When Gov. John Hickenlooper decided to give Nathan Dunlap a temporary reprieve from his death sentence last year, many people were puzzled by the seemingly “non-decision”.
He didn’t grant clemency and turn his sentence into a life term, nor did he allow the execution to move forward. He simply delayed the decision to a later time, for seemingly someone else to decide.
For a while, it seemed that Hickenlooper meant the “someone else” involved being a future governor of Colorado.
However, whoever ends up making that decision in the future may not be another governor, per his comments in a CNN documentary about capital punishment.
In the documentary filmed several months ago, Hickenlooper says that if the Dunlap decision were to become a “political football” in his re-election bid, and he were to lose, he would still have the opportunity to grant Dunlap clemency before a would-be governor would be able to take office.

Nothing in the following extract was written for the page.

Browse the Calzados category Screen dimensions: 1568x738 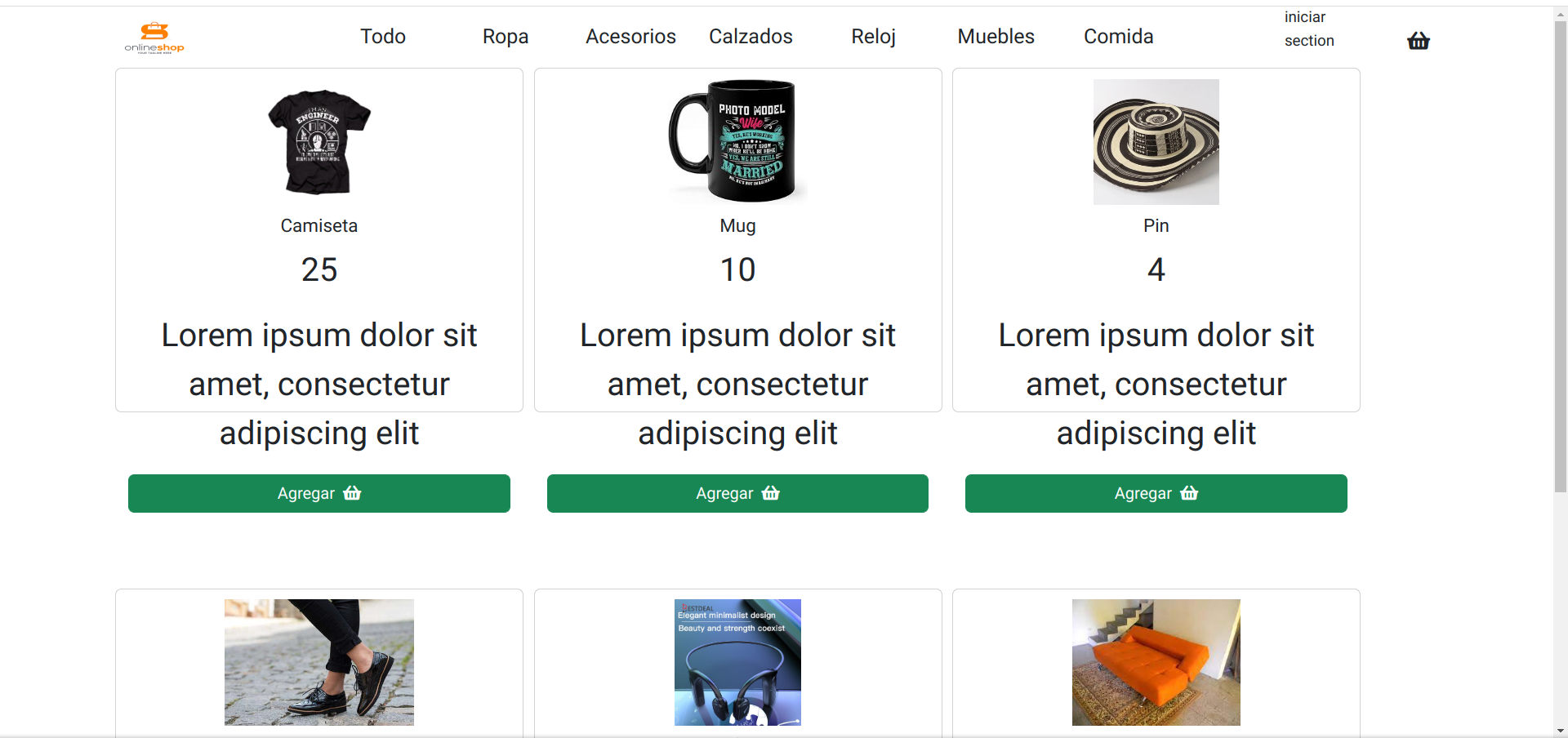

On one hand, this was a mysterious turn of events for some. If Hickenlooper didn’t want Dunlap put to death, why didn’t he simply grant clemency in the first place? Why put off a decision to someone else if you disagree with how someone may make the call?

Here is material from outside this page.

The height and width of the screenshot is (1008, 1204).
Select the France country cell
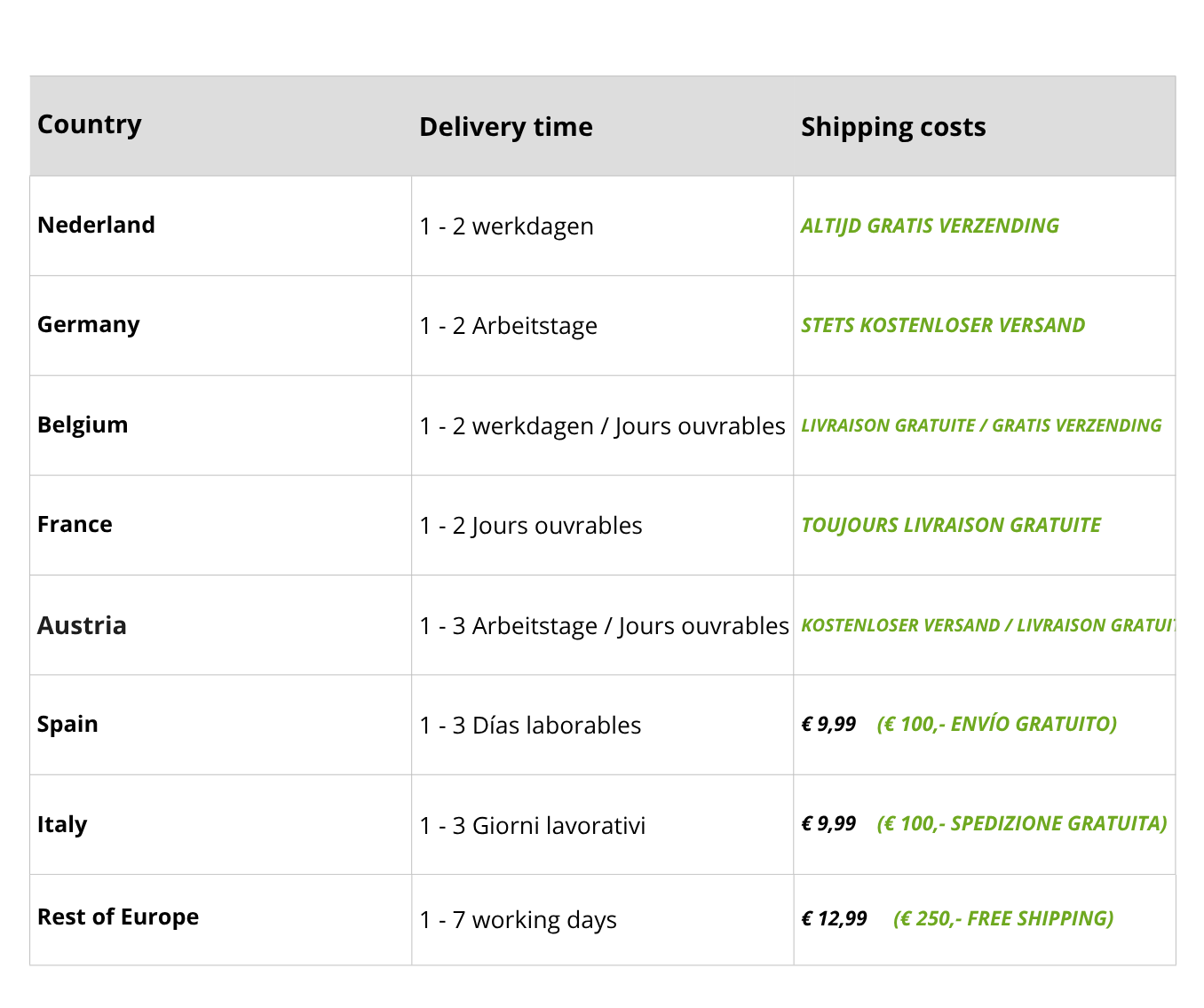click(75, 524)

But on the other hand, it’s possible to imagine where Hickenlooper is truly trying to go with his move on Dunlap.
I don’t think Hickenlooper issued the temporary reprieve to kick the decision to another governor. I think he is hoping that Colorado voters will come to the decision that capital punishment is not the way to handle the most heinous crimes committed in Colorado.
Otherwise, why would he have a problem with a new governor deciding to see the death sentence carried out just because the issue became political? What issues in a re-election bid aren’t treated like political footballs?
Hickenlooper’s comments tell me that he wants to give Colorado a chance to make what he now believes is the right decision, but on their own time. He wants to see a death sentence turned into a life sentence not because it’s what he thinks is the right thing to do, but because it’s what Colorado thinks is the right thing to do.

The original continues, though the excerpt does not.